(Collected data)
○ ○ ○

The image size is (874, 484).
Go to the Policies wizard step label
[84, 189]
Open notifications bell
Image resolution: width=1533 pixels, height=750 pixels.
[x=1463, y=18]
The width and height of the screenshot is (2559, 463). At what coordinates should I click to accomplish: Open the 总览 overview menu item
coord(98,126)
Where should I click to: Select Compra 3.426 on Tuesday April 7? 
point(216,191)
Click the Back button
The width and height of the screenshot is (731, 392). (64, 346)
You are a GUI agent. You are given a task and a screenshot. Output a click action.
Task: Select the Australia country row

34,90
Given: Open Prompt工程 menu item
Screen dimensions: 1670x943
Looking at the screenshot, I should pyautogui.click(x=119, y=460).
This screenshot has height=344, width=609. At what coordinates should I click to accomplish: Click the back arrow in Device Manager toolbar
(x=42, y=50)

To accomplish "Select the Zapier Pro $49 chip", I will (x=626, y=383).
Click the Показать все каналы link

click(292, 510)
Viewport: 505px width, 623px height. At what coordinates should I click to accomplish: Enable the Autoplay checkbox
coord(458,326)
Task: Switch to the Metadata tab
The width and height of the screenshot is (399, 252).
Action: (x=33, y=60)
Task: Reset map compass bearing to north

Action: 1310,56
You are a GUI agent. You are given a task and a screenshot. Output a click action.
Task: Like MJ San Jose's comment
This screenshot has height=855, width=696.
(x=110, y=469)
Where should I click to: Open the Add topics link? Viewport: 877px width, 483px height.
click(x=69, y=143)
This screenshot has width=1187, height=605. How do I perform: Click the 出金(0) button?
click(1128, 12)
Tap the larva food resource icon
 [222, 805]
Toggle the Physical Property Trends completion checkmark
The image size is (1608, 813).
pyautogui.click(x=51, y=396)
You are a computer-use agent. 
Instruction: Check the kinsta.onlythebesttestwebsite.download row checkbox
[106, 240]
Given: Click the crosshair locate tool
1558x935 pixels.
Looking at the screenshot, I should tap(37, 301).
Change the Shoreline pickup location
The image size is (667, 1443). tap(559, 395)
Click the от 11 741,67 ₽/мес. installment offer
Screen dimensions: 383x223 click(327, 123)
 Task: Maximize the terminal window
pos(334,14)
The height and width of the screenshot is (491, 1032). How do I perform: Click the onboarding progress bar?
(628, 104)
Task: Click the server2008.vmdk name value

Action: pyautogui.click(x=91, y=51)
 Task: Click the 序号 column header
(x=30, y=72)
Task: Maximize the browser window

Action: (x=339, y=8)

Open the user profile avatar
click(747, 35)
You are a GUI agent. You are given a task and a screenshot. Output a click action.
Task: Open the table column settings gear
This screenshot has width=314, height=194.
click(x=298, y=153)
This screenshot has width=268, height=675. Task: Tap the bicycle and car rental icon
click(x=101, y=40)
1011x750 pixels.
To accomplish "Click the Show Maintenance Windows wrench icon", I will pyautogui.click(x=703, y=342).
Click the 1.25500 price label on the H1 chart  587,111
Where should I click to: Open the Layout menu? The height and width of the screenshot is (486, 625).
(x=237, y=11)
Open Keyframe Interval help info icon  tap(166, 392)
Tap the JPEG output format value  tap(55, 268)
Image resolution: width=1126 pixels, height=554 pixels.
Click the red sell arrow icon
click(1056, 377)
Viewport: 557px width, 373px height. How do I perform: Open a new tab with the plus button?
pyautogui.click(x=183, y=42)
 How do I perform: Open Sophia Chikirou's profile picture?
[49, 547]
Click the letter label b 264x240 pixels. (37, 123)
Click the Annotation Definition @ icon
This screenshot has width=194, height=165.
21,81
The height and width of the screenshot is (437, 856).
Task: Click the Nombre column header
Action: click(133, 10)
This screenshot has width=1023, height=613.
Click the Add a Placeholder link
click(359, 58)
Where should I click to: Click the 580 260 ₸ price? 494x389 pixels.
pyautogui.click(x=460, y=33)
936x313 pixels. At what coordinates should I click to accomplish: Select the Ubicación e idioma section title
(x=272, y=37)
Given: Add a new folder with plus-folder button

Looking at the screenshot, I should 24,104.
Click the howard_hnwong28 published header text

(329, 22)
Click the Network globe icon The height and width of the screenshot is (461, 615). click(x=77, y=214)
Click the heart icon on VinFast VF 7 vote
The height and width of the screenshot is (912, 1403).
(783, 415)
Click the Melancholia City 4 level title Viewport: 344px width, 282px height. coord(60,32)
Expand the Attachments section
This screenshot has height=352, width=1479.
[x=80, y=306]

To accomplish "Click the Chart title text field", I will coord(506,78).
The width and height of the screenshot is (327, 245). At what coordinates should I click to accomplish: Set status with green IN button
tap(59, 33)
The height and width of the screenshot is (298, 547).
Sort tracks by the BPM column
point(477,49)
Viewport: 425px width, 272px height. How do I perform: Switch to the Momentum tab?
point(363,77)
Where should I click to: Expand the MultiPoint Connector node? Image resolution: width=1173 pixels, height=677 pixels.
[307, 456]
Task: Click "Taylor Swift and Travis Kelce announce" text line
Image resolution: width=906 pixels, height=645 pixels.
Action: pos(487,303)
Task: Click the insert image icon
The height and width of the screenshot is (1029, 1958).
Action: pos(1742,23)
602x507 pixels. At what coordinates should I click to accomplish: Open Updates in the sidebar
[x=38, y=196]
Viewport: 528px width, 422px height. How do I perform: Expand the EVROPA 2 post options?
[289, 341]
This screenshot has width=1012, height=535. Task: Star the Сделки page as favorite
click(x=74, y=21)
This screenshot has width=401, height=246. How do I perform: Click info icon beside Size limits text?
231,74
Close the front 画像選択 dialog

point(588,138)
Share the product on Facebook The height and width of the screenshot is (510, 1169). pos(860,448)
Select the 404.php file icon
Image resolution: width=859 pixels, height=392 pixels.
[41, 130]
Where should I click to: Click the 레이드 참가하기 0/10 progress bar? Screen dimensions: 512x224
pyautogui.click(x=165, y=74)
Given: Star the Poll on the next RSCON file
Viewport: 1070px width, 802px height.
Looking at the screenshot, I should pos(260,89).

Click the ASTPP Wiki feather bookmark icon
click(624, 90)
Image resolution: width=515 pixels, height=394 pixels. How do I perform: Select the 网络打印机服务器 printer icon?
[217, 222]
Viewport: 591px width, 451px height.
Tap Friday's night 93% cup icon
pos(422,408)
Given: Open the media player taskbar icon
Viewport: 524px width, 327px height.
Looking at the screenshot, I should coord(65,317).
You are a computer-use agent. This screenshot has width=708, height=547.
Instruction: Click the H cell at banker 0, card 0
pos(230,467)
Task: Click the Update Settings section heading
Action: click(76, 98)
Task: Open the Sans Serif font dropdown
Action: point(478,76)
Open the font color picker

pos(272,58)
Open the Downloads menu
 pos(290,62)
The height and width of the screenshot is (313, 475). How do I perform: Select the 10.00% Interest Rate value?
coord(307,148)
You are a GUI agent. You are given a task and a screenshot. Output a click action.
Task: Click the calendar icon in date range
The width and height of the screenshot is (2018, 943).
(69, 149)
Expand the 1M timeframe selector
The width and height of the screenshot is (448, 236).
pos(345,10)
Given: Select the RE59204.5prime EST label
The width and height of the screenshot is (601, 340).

○ ○ ○

_Goal_.
Rewrite every line of the entries above as a numbered list, omitting the blank lines.

_Solution to the problem_.
1. The image size is (874, 484).
2. Go to the Policies wizard step label
3. [84, 189]
4. Open notifications bell
5. Image resolution: width=1533 pixels, height=750 pixels.
6. [x=1463, y=18]
7. The width and height of the screenshot is (2559, 463). At what coordinates should I click to accomplish: Open the 总览 overview menu item
8. coord(98,126)
9. Where should I click to: Select Compra 3.426 on Tuesday April 7? 
10. point(216,191)
11. Click the Back button
12. The width and height of the screenshot is (731, 392). (64, 346)
13. You are a GUI agent. You are given a task and a screenshot. Output a click action.
14. Task: Select the Australia country row
15. 34,90
16. Given: Open Prompt工程 menu item
17. Screen dimensions: 1670x943
18. Looking at the screenshot, I should pyautogui.click(x=119, y=460).
19. This screenshot has height=344, width=609. At what coordinates should I click to accomplish: Click the back arrow in Device Manager toolbar
20. (x=42, y=50)
21. To accomplish "Select the Zapier Pro $49 chip", I will (x=626, y=383).
22. Click the Показать все каналы link
23. click(292, 510)
24. Viewport: 505px width, 623px height. At what coordinates should I click to accomplish: Enable the Autoplay checkbox
25. coord(458,326)
26. Task: Switch to the Metadata tab
27. The width and height of the screenshot is (399, 252).
28. Action: (x=33, y=60)
29. Task: Reset map compass bearing to north
30. Action: 1310,56
31. You are a GUI agent. You are given a task and a screenshot. Output a click action.
32. Task: Like MJ San Jose's comment
33. This screenshot has height=855, width=696.
34. (x=110, y=469)
35. Where should I click to: Open the Add topics link? Viewport: 877px width, 483px height.
36. click(x=69, y=143)
37. This screenshot has width=1187, height=605. How do I perform: Click the 出金(0) button?
38. click(1128, 12)
39. Tap the larva food resource icon
40.  [222, 805]
41. Toggle the Physical Property Trends completion checkmark
42. The image size is (1608, 813).
43. pyautogui.click(x=51, y=396)
44. You are a computer-use agent. 
45. Instruction: Check the kinsta.onlythebesttestwebsite.download row checkbox
46. [106, 240]
47. Given: Click the crosshair locate tool
48. 1558x935 pixels.
49. Looking at the screenshot, I should tap(37, 301).
50. Change the Shoreline pickup location
51. The image size is (667, 1443). tap(559, 395)
52. Click the от 11 741,67 ₽/мес. installment offer
53. Screen dimensions: 383x223 click(327, 123)
54.  Task: Maximize the terminal window
55. pos(334,14)
56. The height and width of the screenshot is (491, 1032). How do I perform: Click the onboarding progress bar?
57. (628, 104)
58. Task: Click the server2008.vmdk name value
59. Action: pyautogui.click(x=91, y=51)
60.  Task: Click the 序号 column header
61. (x=30, y=72)
62. Task: Maximize the browser window
63. Action: (x=339, y=8)
64. Open the user profile avatar
65. click(747, 35)
66. You are a GUI agent. You are given a task and a screenshot. Output a click action.
67. Task: Open the table column settings gear
68. This screenshot has width=314, height=194.
69. click(x=298, y=153)
70. This screenshot has width=268, height=675. Task: Tap the bicycle and car rental icon
71. click(x=101, y=40)
72. 1011x750 pixels.
73. To accomplish "Click the Show Maintenance Windows wrench icon", I will pyautogui.click(x=703, y=342).
74. Click the 1.25500 price label on the H1 chart  587,111
75. Where should I click to: Open the Layout menu? The height and width of the screenshot is (486, 625).
76. (x=237, y=11)
77. Open Keyframe Interval help info icon  tap(166, 392)
78. Tap the JPEG output format value  tap(55, 268)
79. Image resolution: width=1126 pixels, height=554 pixels.
80. Click the red sell arrow icon
81. click(1056, 377)
82. Viewport: 557px width, 373px height. How do I perform: Open a new tab with the plus button?
83. pyautogui.click(x=183, y=42)
84.  How do I perform: Open Sophia Chikirou's profile picture?
85. [49, 547]
86. Click the letter label b 264x240 pixels. (37, 123)
87. Click the Annotation Definition @ icon
88. This screenshot has width=194, height=165.
89. 21,81
90. The height and width of the screenshot is (437, 856).
91. Task: Click the Nombre column header
92. Action: click(133, 10)
93. This screenshot has width=1023, height=613.
94. Click the Add a Placeholder link
95. click(359, 58)
96. Where should I click to: Click the 580 260 ₸ price? 494x389 pixels.
97. pyautogui.click(x=460, y=33)
98. 936x313 pixels. At what coordinates should I click to accomplish: Select the Ubicación e idioma section title
99. (x=272, y=37)
100. Given: Add a new folder with plus-folder button
101. Looking at the screenshot, I should 24,104.
102. Click the howard_hnwong28 published header text
103. (329, 22)
104. Click the Network globe icon The height and width of the screenshot is (461, 615). click(x=77, y=214)
105. Click the heart icon on VinFast VF 7 vote
106. The height and width of the screenshot is (912, 1403).
107. (783, 415)
108. Click the Melancholia City 4 level title Viewport: 344px width, 282px height. coord(60,32)
109. Expand the Attachments section
110. This screenshot has height=352, width=1479.
111. [x=80, y=306]
112. To accomplish "Click the Chart title text field", I will coord(506,78).
113. The width and height of the screenshot is (327, 245). At what coordinates should I click to accomplish: Set status with green IN button
114. tap(59, 33)
115. The height and width of the screenshot is (298, 547).
116. Sort tracks by the BPM column
117. point(477,49)
118. Viewport: 425px width, 272px height. How do I perform: Switch to the Momentum tab?
119. point(363,77)
120. Where should I click to: Expand the MultiPoint Connector node? Image resolution: width=1173 pixels, height=677 pixels.
121. [307, 456]
122. Task: Click "Taylor Swift and Travis Kelce announce" text line
123. Image resolution: width=906 pixels, height=645 pixels.
124. Action: pos(487,303)
125. Task: Click the insert image icon
126. The height and width of the screenshot is (1029, 1958).
127. Action: pos(1742,23)
128. 602x507 pixels. At what coordinates should I click to accomplish: Open Updates in the sidebar
129. [x=38, y=196]
130. Viewport: 528px width, 422px height. How do I perform: Expand the EVROPA 2 post options?
131. [289, 341]
132. This screenshot has width=1012, height=535. Task: Star the Сделки page as favorite
133. click(x=74, y=21)
134. This screenshot has width=401, height=246. How do I perform: Click info icon beside Size limits text?
135. 231,74
136. Close the front 画像選択 dialog
137. point(588,138)
138. Share the product on Facebook The height and width of the screenshot is (510, 1169). pos(860,448)
139. Select the 404.php file icon
140. Image resolution: width=859 pixels, height=392 pixels.
141. [41, 130]
142. Where should I click to: Click the 레이드 참가하기 0/10 progress bar? Screen dimensions: 512x224
143. pyautogui.click(x=165, y=74)
144. Given: Star the Poll on the next RSCON file
145. Viewport: 1070px width, 802px height.
146. Looking at the screenshot, I should pos(260,89).
147. Click the ASTPP Wiki feather bookmark icon
148. click(624, 90)
149. Image resolution: width=515 pixels, height=394 pixels. How do I perform: Select the 网络打印机服务器 printer icon?
150. [217, 222]
151. Viewport: 591px width, 451px height.
152. Tap Friday's night 93% cup icon
153. pos(422,408)
154. Given: Open the media player taskbar icon
155. Viewport: 524px width, 327px height.
156. Looking at the screenshot, I should coord(65,317).
157. You are a computer-use agent. This screenshot has width=708, height=547.
158. Instruction: Click the H cell at banker 0, card 0
159. pos(230,467)
160. Task: Click the Update Settings section heading
161. Action: click(76, 98)
162. Task: Open the Sans Serif font dropdown
163. Action: point(478,76)
164. Open the font color picker
165. pos(272,58)
166. Open the Downloads menu
167.  pos(290,62)
168. The height and width of the screenshot is (313, 475). How do I perform: Select the 10.00% Interest Rate value?
169. coord(307,148)
170. You are a GUI agent. You are given a task and a screenshot. Output a click action.
171. Task: Click the calendar icon in date range
172. The width and height of the screenshot is (2018, 943).
173. (69, 149)
174. Expand the 1M timeframe selector
175. The width and height of the screenshot is (448, 236).
176. pos(345,10)
177. Given: Select the RE59204.5prime EST label
178. The width and height of the screenshot is (601, 340).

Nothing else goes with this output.